For the Marauders, Teagan John and Brodie Magnuson added 15 points apiece.

L.V. Rogers’ Chase Lake (left) finds a fast-closing double team of St. Thomas More’s Joey Nguyen (centre) and Daniel Kay closing in during B.C. TRIPLE-A senior boys basketball championship opening round March 5, 2025 at the Langley Events Centre’s Centre Court. (Photo by Howard Tsumura property of Varsity Letters 2025. All Rights Reserved)

No. 1 ST. THOMAS MORE vs. No. 16 L.V. ROGERS

By HOWARD TSUMURA, Varsity Letters

LANGLEY — Some No. 16 seeds simply don’t look like No. 16 seeds.

Take Nelson’s L.V. Rogers Grizzlies.

Twelve solid, athletic guys all between 6-foot and 6-foot-5, coached by a former UVic standout in Ryan MacKinnon.

They have travelled from the West Kootenays city of Nelson, and thus, there is not a lot of film of them in action to be found.

And there you are, the St. Thomas More Knights, former B.C. junior champs with some huge wins on their resume this season, as well as a Fraser North championship title.

And when the seedings come out, look at that… you’re No. 1.

Coaching a high school basketball team is about so many things at the same time that it will make your head spin.

And thus the week or so leading up Wednesday’s start of the B.C. senior boys Triple-A championships at the LEC’s Centre Court, as we prefaced was multi-pronged for the Knights and their head coach Denzel Laguerta.

“It was tricky, you definitely have coach’s paranoia and you just want to do such a good job heading into the final tournament of the year,” Laguerta said. “And we couldn’t find any film on them, and coach Ryan (MacKinnon). He played five years at UVic, so we knew that he’d have them prepped. And they played hard.”

St. Thomas More, of course, did manage to pull through 87-55.

The Knights now prepare to face the Pitt Meadows Marauders in a 7 p.m. quarterfinal Thursday, one which doubles as a rematch of the Fraser North championship game STM won late last month.

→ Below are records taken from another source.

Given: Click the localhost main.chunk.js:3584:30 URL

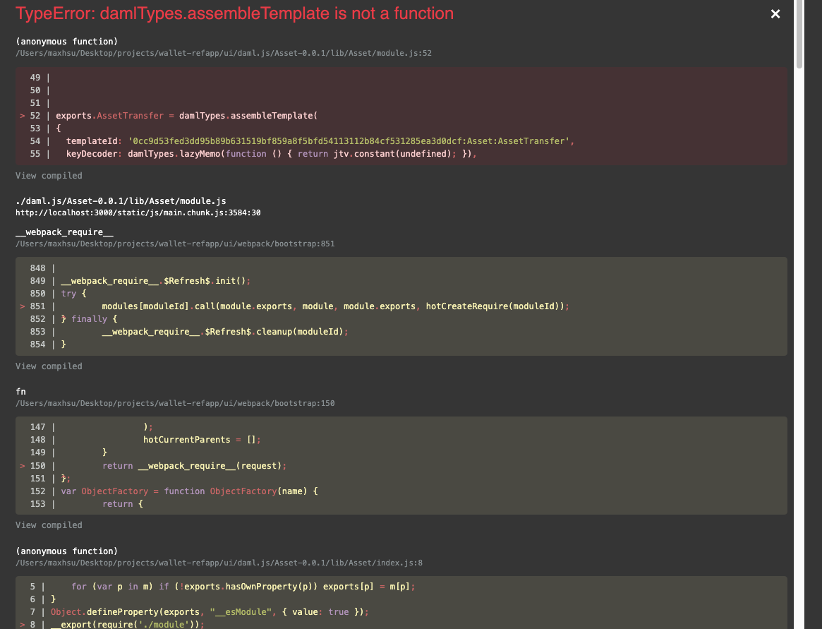Looking at the screenshot, I should 138,212.
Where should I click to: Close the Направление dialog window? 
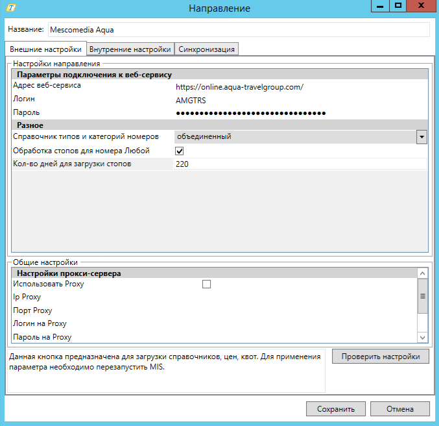421,6
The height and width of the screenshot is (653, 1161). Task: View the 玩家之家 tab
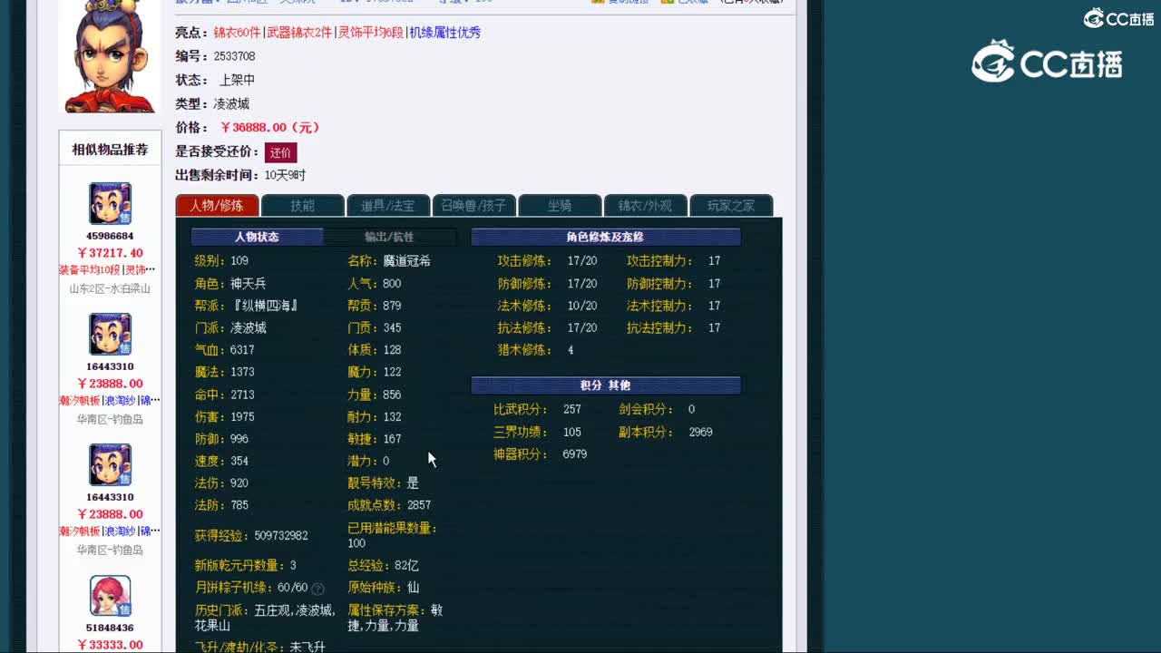[732, 206]
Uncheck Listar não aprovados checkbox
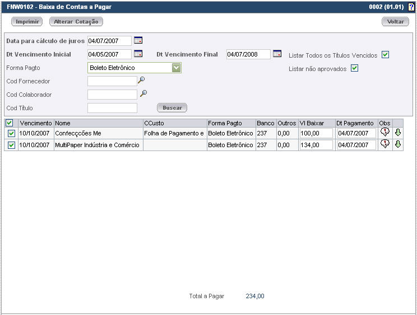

The Marauders looked confident in its win over A.R. MacNeill on Wednesday and the version the Knights face next will undoubtedly be that much better.

But in the end, as Laguerta asserts, it’s all about self-belief tempered with a healthy dose of respect for the opposition that will carry the day.

On Wednesday, the favourites eventually lived up to their seed, and nothing drove that home more than the final 32-point margin of victory.

Shane Deza scored a game-high 23, UBC-signee Zeru Abera had 16 and Jacob Oreta 14.

Elijah Marcum-McCormick had 13 points, while Lanz Gonzales and Levi Konken scored 10 apiece.

“Our guys were ready for anything and they’re a competitive bunch,” added Laguerta of his players. “I think the guys did a good job of adapting.”

The Knights, of course, have had their share of in-game adversity this season.

At the Tsumura Basketball Invitational in December, the Knights fell behind by 20 points to St. George’s in the quarterfinals but rallied to win 82-80.

STM beat Vancouver College the next night, then lost to Dover Bay in the championship final.

Afterwards, Abera told Varsity Letters of the win over St. Georges: “That was one of the higher ranked Quad-A teams and if we can face this type of adversity, I don’t think there is any other kind of adversity that we face that we won’t be able to get over.”

After Wednesday’s game, Laguerta referenced it.

“It all started with the TBI, and Zeru was not lying when he said that if we can get through games like that, we can get through anything. That confidence has carried us throughout the year and obviously there were hiccups, but the trajectory was upwards and it all starts with the leadership and the resilience of those kids.”